Mr. Benyon had no heir, and the estate went, with another vast property of sixty thousand acres, to the present Mr. Benyon, of Berkshire.
XLIII.
A family with which I was in close intimacy, indeed on affectionate terms, was the Wilsons, of Stowlangtoft Hall. Let those who from their disappointments in life have formed a bad opinion of mankind go among such people as these!
The father of Henry Wilson resided on his estate at Highbury; he had been a great merchant, a calling from which so many great things have emanated in our country, and one which will cease to exist when we reach our socialistic days; for who would give the energy of his commercial genius as a servant of the State, and pile up tens of thousands to enrich Cabinets whose members had better have remained prize-fighters and the like?
Mr. Wilson purchased two baronets’ estates in Suffolk—one of Sir George Wombwell, the historic seat of Stowlangtoft; one, Langham Hall, the property adjoining, of Sir Henry Blake. He also held lands in Norfolk.
Henry Wilson, his son and my kindest and best of friends, resided always at Stowlangtoft; at one time he represented the county in Parliament. He was educated at Oxford, where he made friends enough to last for a lifetime, all of whom, like himself, were thoroughly good men, and many of them fellow-students of Oriel. There was Rickards, who became his rector, a college-friend; and one of those who joined the set of Newman and Manning for a time. There was Porcher, Yarde Buller of Downs,[2] Kindersley, Mozley; nearly all these were guests from time to time of Rickards and Wilson; in fact, the only one I do not recall as having met at the hall or rectory was Newman.
It was a deadly surprise to Rickards when Newman and Manning kicked against the Reformation and became inceptor-candidates for the Papacy.

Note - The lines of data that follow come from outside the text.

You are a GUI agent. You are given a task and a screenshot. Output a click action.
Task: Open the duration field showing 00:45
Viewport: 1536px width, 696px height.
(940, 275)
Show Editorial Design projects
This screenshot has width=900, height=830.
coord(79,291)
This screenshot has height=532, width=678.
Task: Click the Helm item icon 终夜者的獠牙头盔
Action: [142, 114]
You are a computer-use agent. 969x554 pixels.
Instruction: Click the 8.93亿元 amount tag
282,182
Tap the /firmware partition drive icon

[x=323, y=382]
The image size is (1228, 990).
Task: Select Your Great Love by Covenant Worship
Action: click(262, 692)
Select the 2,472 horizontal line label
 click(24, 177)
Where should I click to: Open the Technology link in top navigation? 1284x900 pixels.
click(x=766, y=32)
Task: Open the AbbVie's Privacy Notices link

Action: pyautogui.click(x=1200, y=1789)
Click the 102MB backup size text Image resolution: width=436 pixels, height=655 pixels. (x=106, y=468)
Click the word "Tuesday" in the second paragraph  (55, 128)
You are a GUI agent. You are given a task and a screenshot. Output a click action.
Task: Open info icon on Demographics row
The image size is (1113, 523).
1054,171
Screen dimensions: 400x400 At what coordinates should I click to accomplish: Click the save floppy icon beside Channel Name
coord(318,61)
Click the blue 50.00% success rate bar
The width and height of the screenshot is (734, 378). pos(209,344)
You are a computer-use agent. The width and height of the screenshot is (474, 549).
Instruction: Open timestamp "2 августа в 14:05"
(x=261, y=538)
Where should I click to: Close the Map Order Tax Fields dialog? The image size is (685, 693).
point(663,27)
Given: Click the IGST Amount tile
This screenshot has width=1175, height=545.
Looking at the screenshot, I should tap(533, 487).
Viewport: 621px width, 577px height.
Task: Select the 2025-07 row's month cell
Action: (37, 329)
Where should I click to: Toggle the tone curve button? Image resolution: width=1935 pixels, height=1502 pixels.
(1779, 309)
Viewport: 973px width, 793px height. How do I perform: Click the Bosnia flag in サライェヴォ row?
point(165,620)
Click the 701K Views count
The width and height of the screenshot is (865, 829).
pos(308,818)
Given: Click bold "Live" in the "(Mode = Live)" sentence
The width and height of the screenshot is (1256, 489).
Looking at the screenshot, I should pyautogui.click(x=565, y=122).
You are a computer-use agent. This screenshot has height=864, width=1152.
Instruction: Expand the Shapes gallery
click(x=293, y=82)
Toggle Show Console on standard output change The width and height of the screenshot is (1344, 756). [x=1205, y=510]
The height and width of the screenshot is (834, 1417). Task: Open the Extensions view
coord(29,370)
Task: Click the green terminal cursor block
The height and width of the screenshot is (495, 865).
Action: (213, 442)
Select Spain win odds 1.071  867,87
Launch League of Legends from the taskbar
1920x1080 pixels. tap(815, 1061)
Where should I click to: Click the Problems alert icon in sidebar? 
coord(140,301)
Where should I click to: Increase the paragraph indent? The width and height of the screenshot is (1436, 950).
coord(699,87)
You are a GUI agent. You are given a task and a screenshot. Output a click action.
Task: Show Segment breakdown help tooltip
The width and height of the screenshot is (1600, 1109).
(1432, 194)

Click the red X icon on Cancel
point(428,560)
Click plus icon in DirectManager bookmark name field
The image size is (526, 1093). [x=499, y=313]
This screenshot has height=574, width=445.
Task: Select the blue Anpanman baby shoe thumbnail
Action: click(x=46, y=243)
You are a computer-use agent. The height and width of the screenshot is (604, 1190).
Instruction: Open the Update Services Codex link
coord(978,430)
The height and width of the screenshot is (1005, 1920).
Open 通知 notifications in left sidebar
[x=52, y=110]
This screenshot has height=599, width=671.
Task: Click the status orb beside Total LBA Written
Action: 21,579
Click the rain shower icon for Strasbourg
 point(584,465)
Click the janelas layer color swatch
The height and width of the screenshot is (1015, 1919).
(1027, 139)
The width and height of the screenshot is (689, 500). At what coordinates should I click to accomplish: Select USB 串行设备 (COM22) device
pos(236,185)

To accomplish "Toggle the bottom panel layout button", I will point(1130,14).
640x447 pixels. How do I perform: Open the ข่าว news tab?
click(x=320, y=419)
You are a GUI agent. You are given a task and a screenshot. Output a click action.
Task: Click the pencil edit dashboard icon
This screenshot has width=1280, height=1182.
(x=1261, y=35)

The Church, from its own point of view, may have deemed it fortunate that these two gentlemen took their stroll from Oxford to Rome, or they might have become Anglican archbishops, and have looked the Holy City up later in life.
Sir R. Kindersley was a most genial man, quiet and sensible, like most of those who rise to eminence. He gave his daughter in marriage to Wilson’s eldest son, and Wilson gave one of his daughters to Kindersley’s eldest son, and a daughter by this marriage is now Lady Herschell. Miss Wilson had been long adopted by the Porchers, who wished her and young Kindersley to be their heirs.
Henry Wilson had a large family by his first wife, who was a Maitland. He married a second time, the daughter of Lord Henry Fitz-Roy, a son of the Duke of Grafton. This lady brought him several children. She was a devoted mother to both families; as conscientious a lady as was ever born to fulfil great duties. She not only treated her stepchildren exactly as she did her own, but acquired for them the same affection as she felt for those which she had brought into the world.